_About this task_
Take the entries below and retype them word for word, excluding the images.

[Stored items]
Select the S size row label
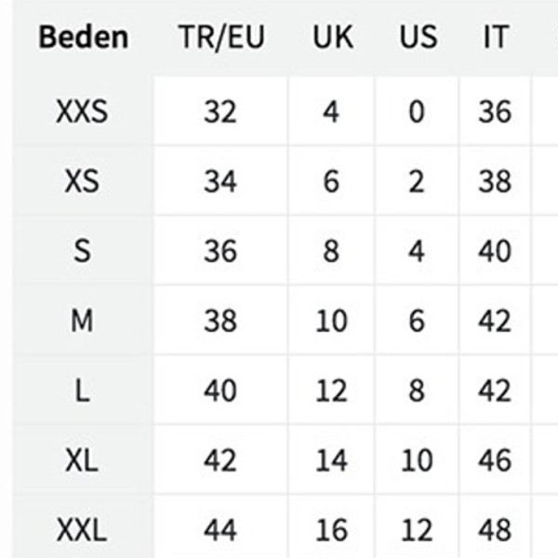point(82,251)
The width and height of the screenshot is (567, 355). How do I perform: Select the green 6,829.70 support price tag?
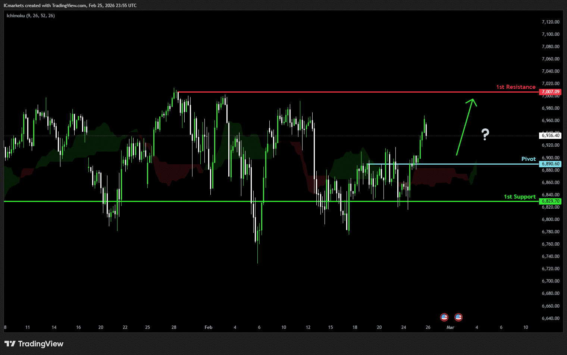pos(550,201)
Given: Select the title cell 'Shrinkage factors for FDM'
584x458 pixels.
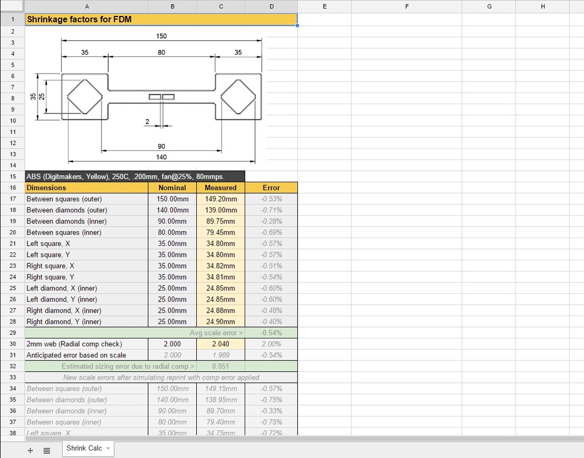Looking at the screenshot, I should click(x=161, y=19).
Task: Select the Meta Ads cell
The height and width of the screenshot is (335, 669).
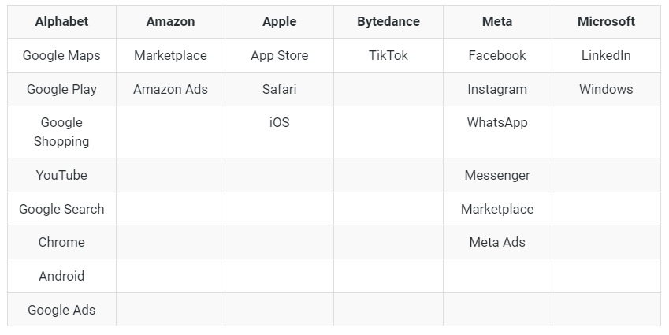Action: point(496,243)
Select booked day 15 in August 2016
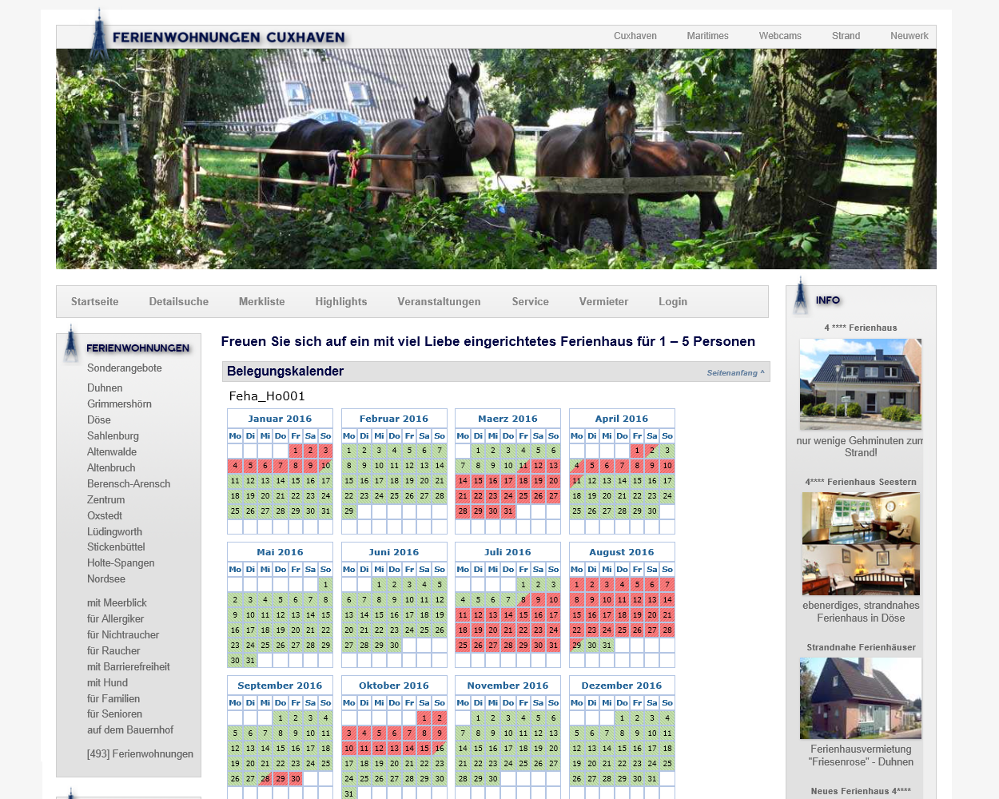999x799 pixels. point(576,615)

_Written answer_
Select the S size row label
point(82,251)
The width and height of the screenshot is (567, 355). How do I perform: Select the green 6,829.70 support price tag?
pos(550,201)
Given: Select the title cell 'Shrinkage factors for FDM'
584x458 pixels.
Looking at the screenshot, I should click(x=161, y=19).
Task: Select the Meta Ads cell
The height and width of the screenshot is (335, 669).
Action: point(496,243)
Select booked day 15 in August 2016
999x799 pixels. point(576,615)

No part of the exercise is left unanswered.